═══ Given data

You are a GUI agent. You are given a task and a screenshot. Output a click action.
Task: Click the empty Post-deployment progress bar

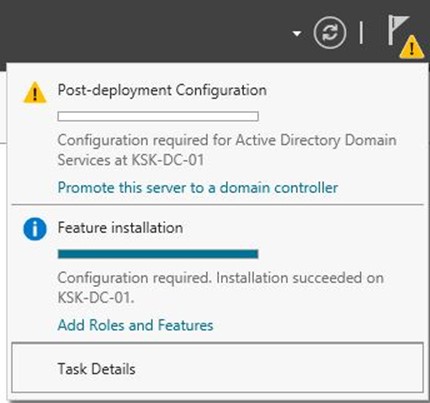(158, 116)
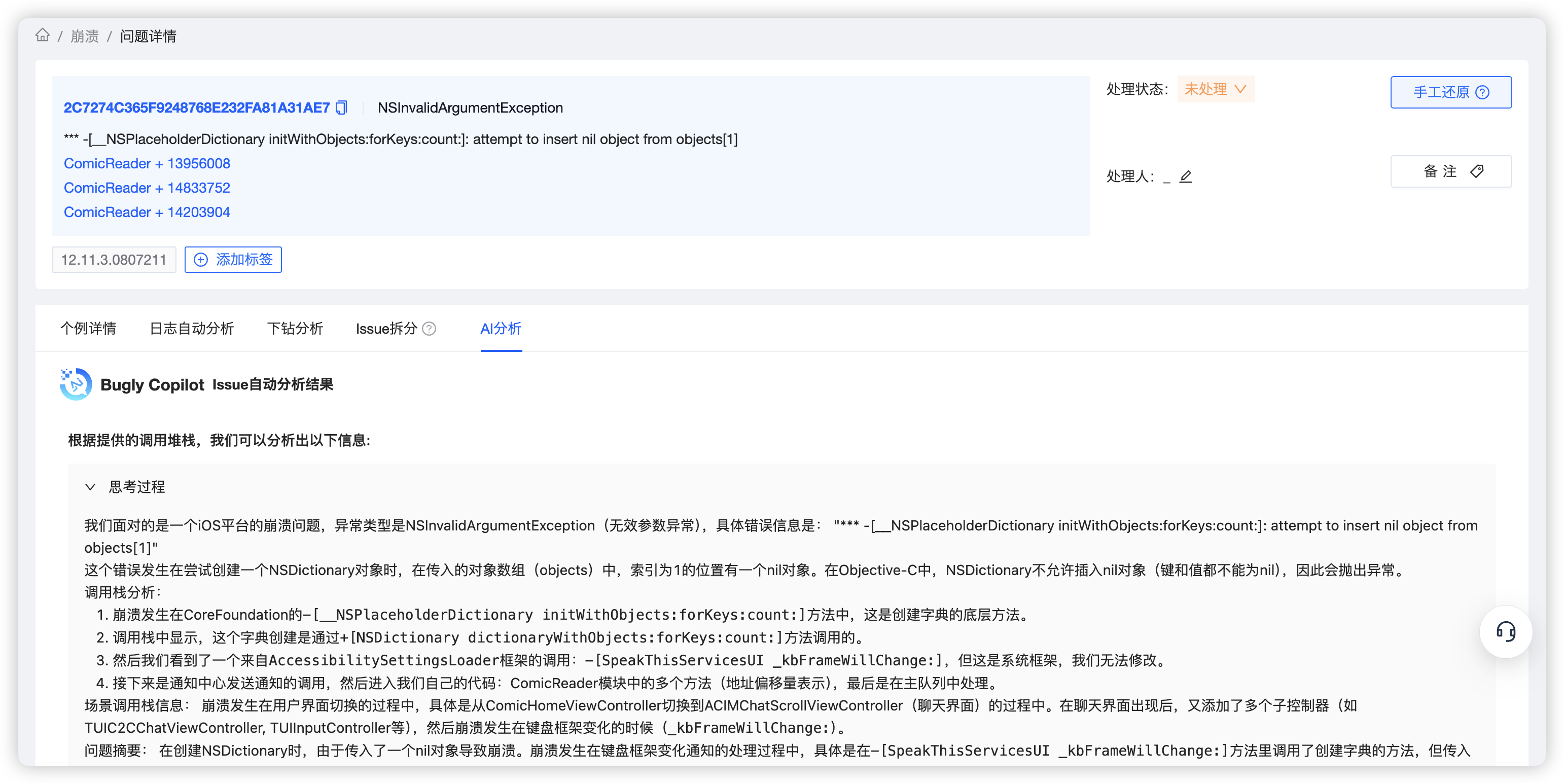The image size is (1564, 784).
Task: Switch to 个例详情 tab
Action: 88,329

══════
═══ Given data

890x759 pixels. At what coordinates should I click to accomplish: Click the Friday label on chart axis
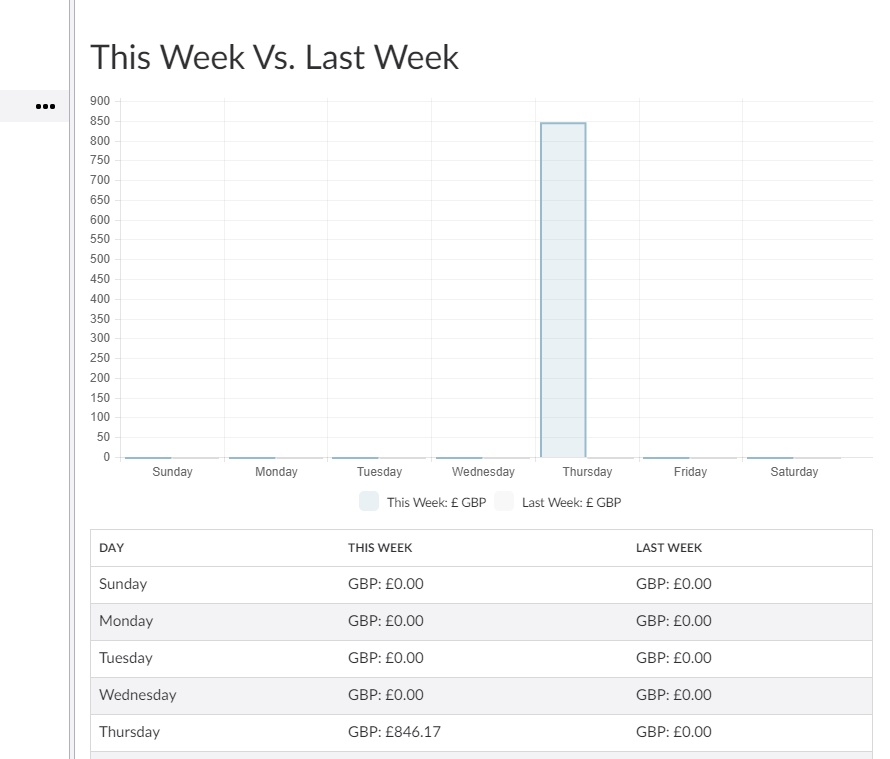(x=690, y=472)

══════

> Stated task: Rewrite the listing lines, starting at the one containing "890x759 pixels. At" and ending at the one containing "(x=690, y=472)", as a Markdown table with the columns Row and Line, omitting any blank lines. Leave the pictures out of your answer.

> Written answer:
| Row | Line |
|---|---|
| 1 | 890x759 pixels. At what coordinates should I click to accomplish: Click the Friday label on chart axis |
| 2 | (x=690, y=472) |